The lesson isn’t that everyone has to be provocative. The lesson is that a clear brand with a distinct voice creates a monopoly on a position in the customer’s mind — and that position is hard to take from you once it’s established.

Trust is built in seconds, lost in milliseconds

In 2021, the Stanford Web Credibility Research Group ran a study with 4,500 participants who were asked to assess the credibility of 100 websites. The results showed that 75% of the assessment was based exclusively on design — colors, typography, layout, and image choices. Content played a secondary role.

It’s an uncomfortable truth: we judge books by their covers, all the time. An amateurish logo, an inconsistent color palette, or a website that looks like it was built in 2008 signals that something is off. It takes disproportionately more effort to win that trust back than to build it right from the start.

The Edelman Trust Barometer 2025, which measures trust in institutions and brands across 28 countries, shows Sweden is one of the countries where consumers are the most critical and demanding. Swedish consumers research more, compare more, and are more likely to leave a brand after a negative experience than the European average.

What an amateurish brand actually costs

There’s a common misconception that a professional brand is a luxury for big companies. The truth is the opposite. For a small company, the brand is proportionally even more important — because you can’t compensate with a massive marketing budget or hundreds of salespeople.

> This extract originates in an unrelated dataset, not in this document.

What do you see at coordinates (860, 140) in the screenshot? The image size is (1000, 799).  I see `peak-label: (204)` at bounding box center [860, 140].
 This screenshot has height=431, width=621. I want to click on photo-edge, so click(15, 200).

A study published in the Journal of Small Business Management (2023) showed that small businesses with a consistent and professional brand on average closed quotes 31% faster and lost 40% fewer deals on price compared to competitors without a clear brand profile.

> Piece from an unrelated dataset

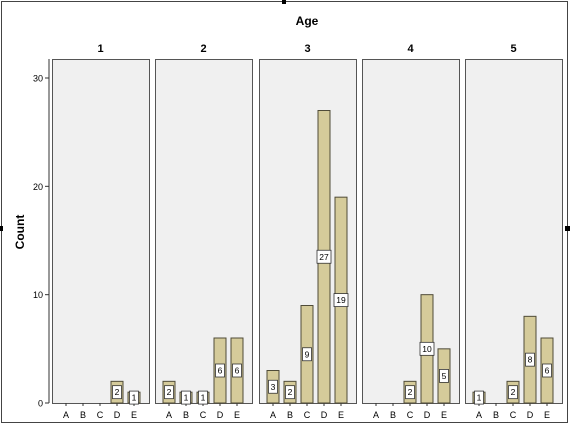 This screenshot has height=429, width=571. Describe the element at coordinates (308, 21) in the screenshot. I see `facet-title: Age` at that location.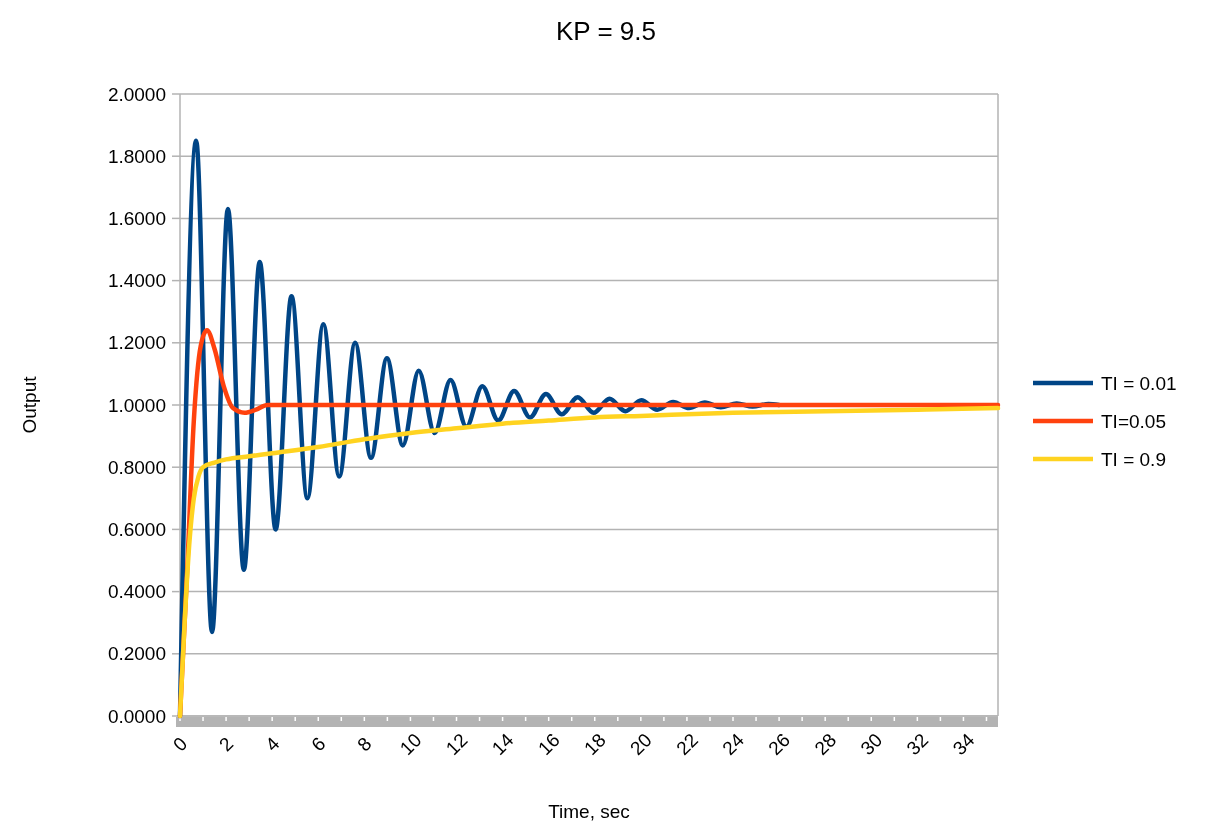 This screenshot has width=1222, height=822. What do you see at coordinates (226, 744) in the screenshot?
I see `x-tick-label: 2` at bounding box center [226, 744].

Not investing in your brand isn’t free. It’s a daily cost in the form of lost deals, price wars you can’t win, and customers who choose the competitor — not because they’re better, but because they look better.

What this concretely means for your company

A strong brand doesn’t need to be complex. It needs to be consistent. The same colors, the same typography, the same tone, and the same promises — on the website, on Instagram, on the business card, and in how you answer the phone. Consistency is the simplest and cheapest form of brand building.

  • Define three adjectives that describe how you want customers to perceive you
  • Lock in your colors and typography, and stick with them
  • Write one sentence that explains what you do and for whom
  • Use the same logo and profile image everywhere
  • Answer the same way every time — if you’re professional and warm, be that every time

A good starting point for any company is to begin with the brand before everything else gets built. Not because it’s a formal requirement, but because everything — the website, marketing, email — works better when there’s a clear identity to start from. Ask yourself: if we removed the logo and colors, what would remain? The answer to that question is the brand’s core.